On January 30, 1987, during the administration of President Corazon Aquino, the NSTA was elevated to cabinet-level status with the signing of Executive Order 128, and was renamed as the Department of Science and Technology.

Functions

 Formulate and adopt a comprehensive National Science and Technology Plan, and monitor and coordinate its funding and implementation;
 Promote, assist and, where appropriate, undertake scientific and technological research and development in areas identified as vital to the country's development;
 Promote the development of indigenous technology and the adaptation and innovation of suitable imported technology, and in this regard, undertake technology development up to commercial stage;
 Undertake design and engineering works to complement research and development functions;
 Promote, assist and, where appropriate, undertake the transfer of the results of scientific and technological research and development to their end-users;
 Promote, assist and, where appropriate, undertake the technological services needed by agriculture, industry, transport, and the general public;
 Develop and maintain an information system and databank on science and technology;
 Develop and implement programs for strengthening scientific and technological capabilities through manpower training, infrastructure and institution-building;
 Promote public consciousness in science and technology; and
 Undertake policy research, technology assessment, feasibility and technical studies.

List of the Secretaries

Organizational structure
The department is headed by the Secretary of Science and Technology (Philippines), with the following four undersecretaries and three assistant secretaries
Undersecretary for Scientific and Technological Services
Undersecretary for Research and Development
Undersecretary for Regional Operations
Undersecretary for Disaster Risk Reduction and Climate Change (removed )
Assistant Secretary for Finance and Legal Affairs
Assistant Secretary for International Cooperation
Assistant Secretary for Administration

Offices

Collegial and scientific bodies
National Academy of Science and Technology (NAST)
Philippine Space Agency (PHILSA)
Natural Sciences Research Institute
Philippine Institute of Volcanology and Seismology (PHIVOLCS)

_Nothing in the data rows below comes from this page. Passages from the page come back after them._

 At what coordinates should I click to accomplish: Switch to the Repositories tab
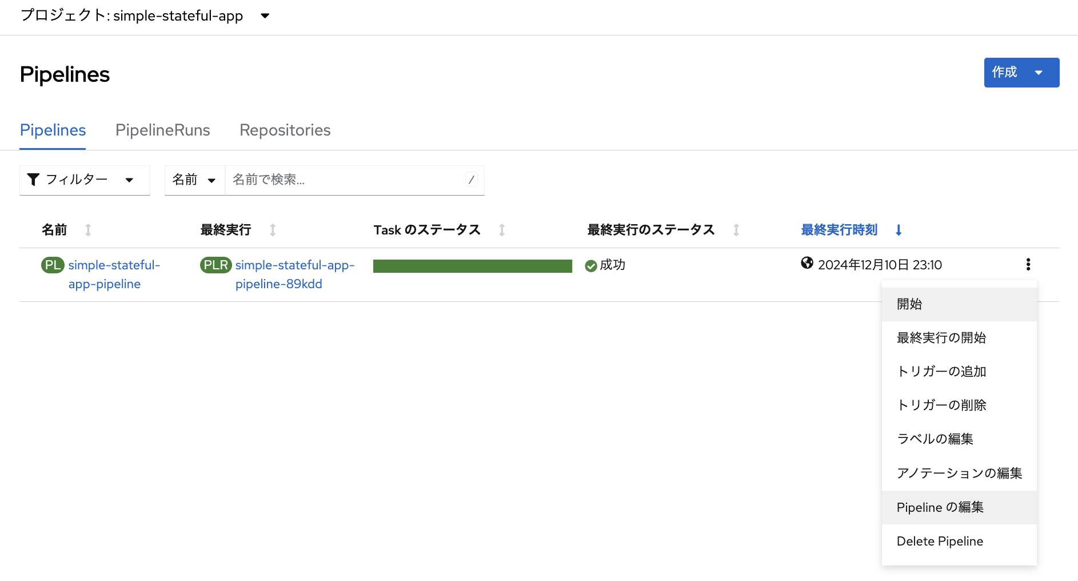pyautogui.click(x=285, y=130)
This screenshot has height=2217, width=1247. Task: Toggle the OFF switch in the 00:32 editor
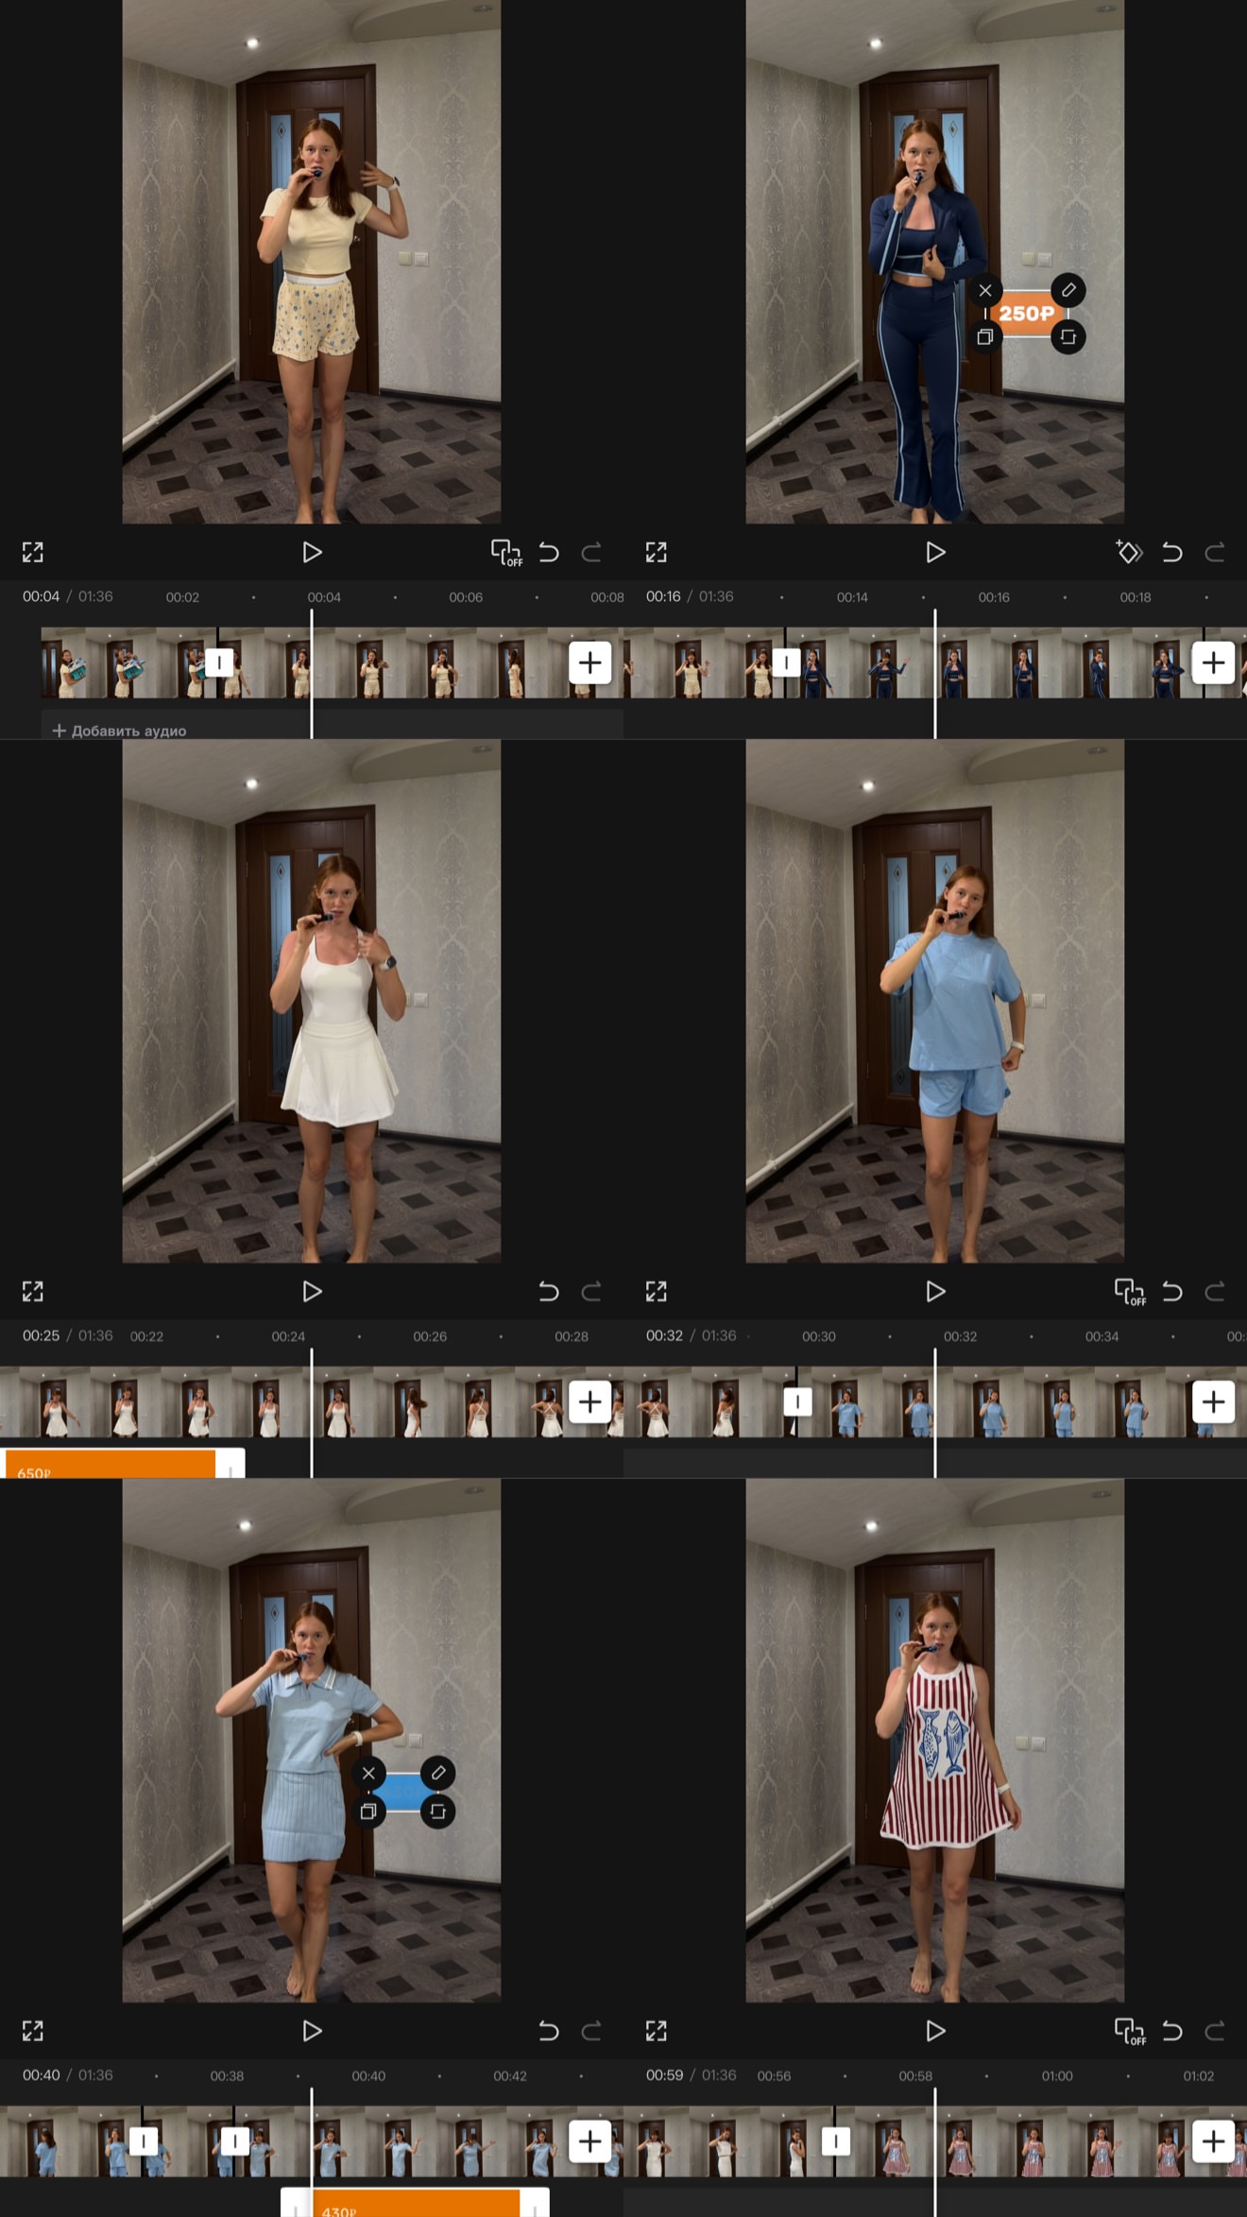pyautogui.click(x=1130, y=1292)
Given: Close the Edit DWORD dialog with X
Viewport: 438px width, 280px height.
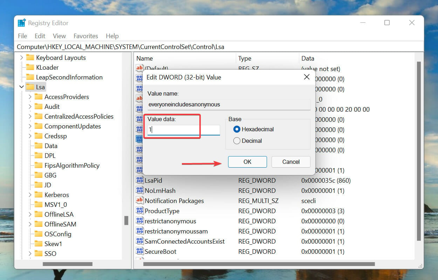Looking at the screenshot, I should pyautogui.click(x=307, y=77).
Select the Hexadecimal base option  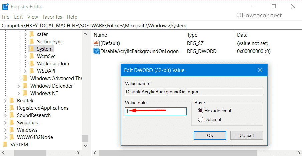pyautogui.click(x=201, y=111)
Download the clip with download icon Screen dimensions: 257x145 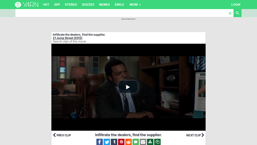150,142
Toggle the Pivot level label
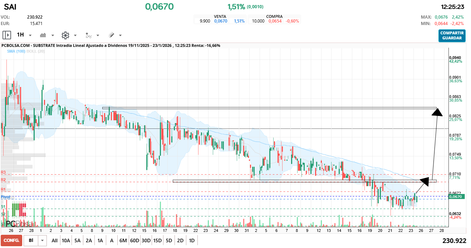Image resolution: width=471 pixels, height=248 pixels. click(x=5, y=196)
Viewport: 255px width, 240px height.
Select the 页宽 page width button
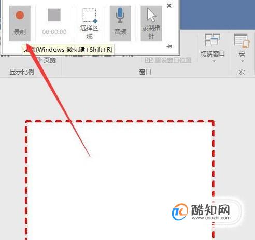pos(46,60)

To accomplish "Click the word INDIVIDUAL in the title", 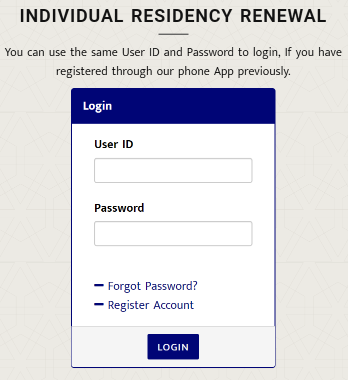I will coord(72,16).
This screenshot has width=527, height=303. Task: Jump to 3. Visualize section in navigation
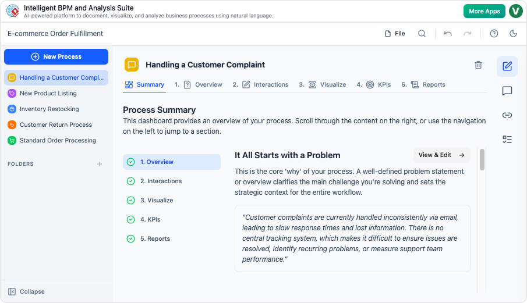[x=157, y=200]
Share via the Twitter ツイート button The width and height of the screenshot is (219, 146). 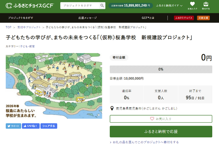click(13, 126)
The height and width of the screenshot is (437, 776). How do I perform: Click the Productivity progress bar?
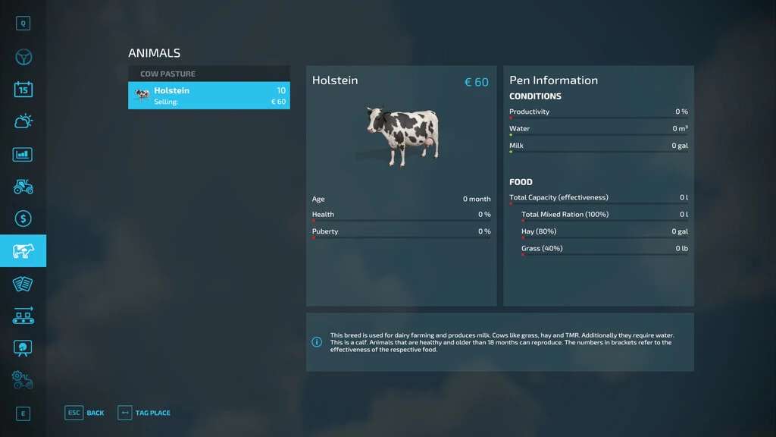pyautogui.click(x=598, y=118)
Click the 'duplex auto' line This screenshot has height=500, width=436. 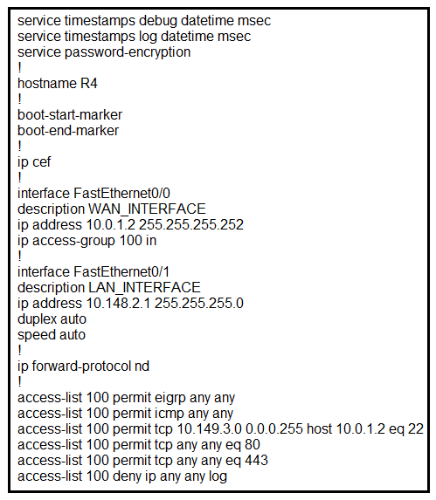(52, 319)
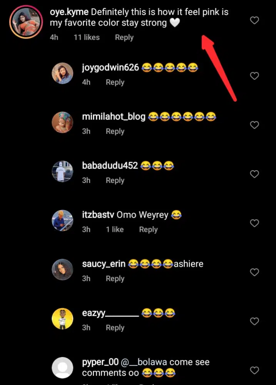This screenshot has width=276, height=385.
Task: Reply to mimilahot_blog's comment
Action: (x=115, y=131)
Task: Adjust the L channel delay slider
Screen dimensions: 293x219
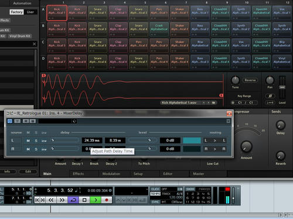Action: (x=64, y=140)
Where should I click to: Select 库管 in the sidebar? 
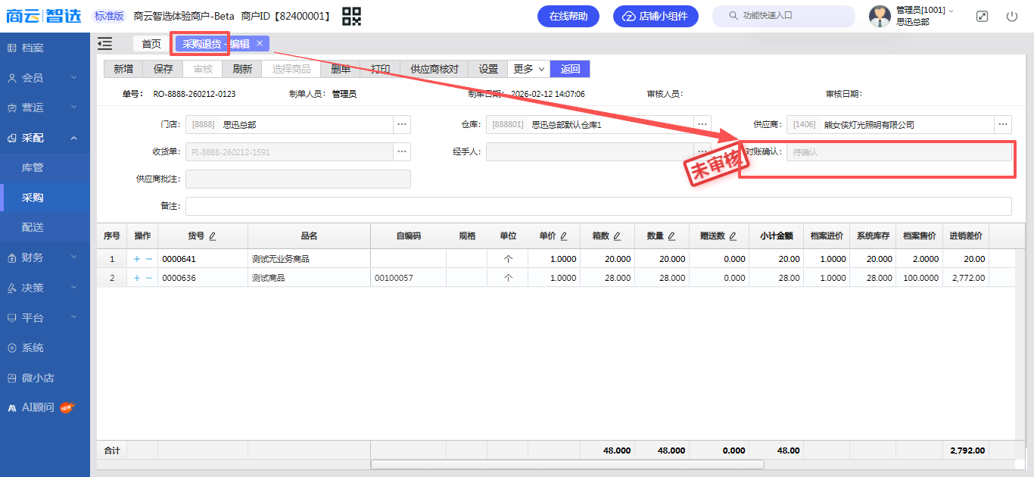click(x=33, y=167)
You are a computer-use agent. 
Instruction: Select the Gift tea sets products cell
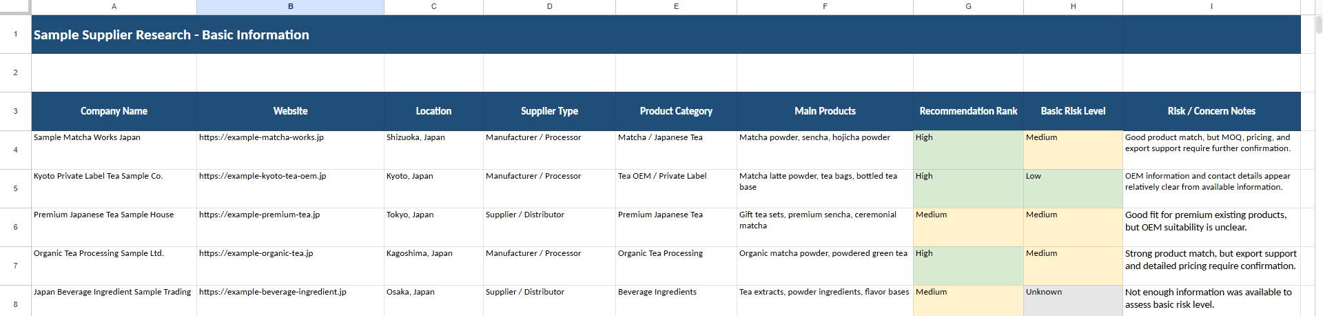(x=825, y=227)
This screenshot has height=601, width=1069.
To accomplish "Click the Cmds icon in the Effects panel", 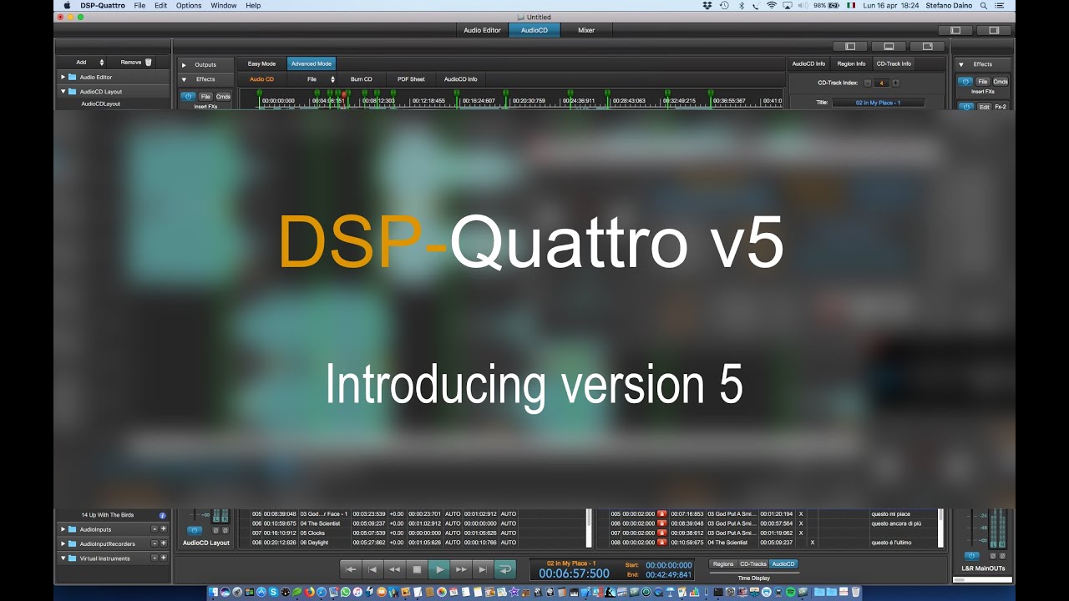I will tap(1001, 82).
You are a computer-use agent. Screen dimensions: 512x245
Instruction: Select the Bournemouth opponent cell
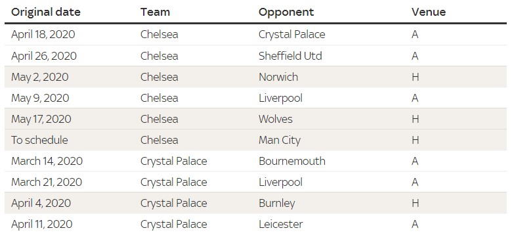292,161
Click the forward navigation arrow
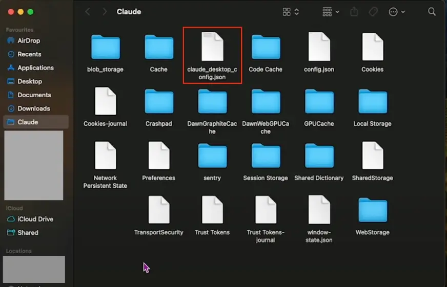 [x=104, y=11]
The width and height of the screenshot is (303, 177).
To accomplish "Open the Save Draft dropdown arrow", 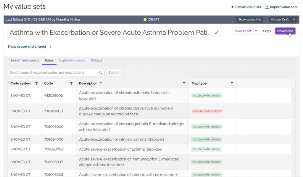I will click(x=256, y=31).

Sectoral planning councils
Philippine Council for Agriculture, Aquatic, and Natural Resources Research and Development (PCAARRD)
Philippine Council for Health Research and Development (PCHRD)
Philippine Council for Industry, Energy and Emerging Technology Research and Development (PCIEERD)

Research and development institutes
Advanced Science and Technology Institute (ASTI)
Food and Nutrition Research Institute (FNRI)
Forest Products Research Development Institute (FPRDI)
Industrial Technology Development Institute (ITDI)
Metal Industry Research and Development Center (MIRDC)
Philippine Nuclear Research Institute (PNRI)
Philippine Textile Research Institute (PTRI)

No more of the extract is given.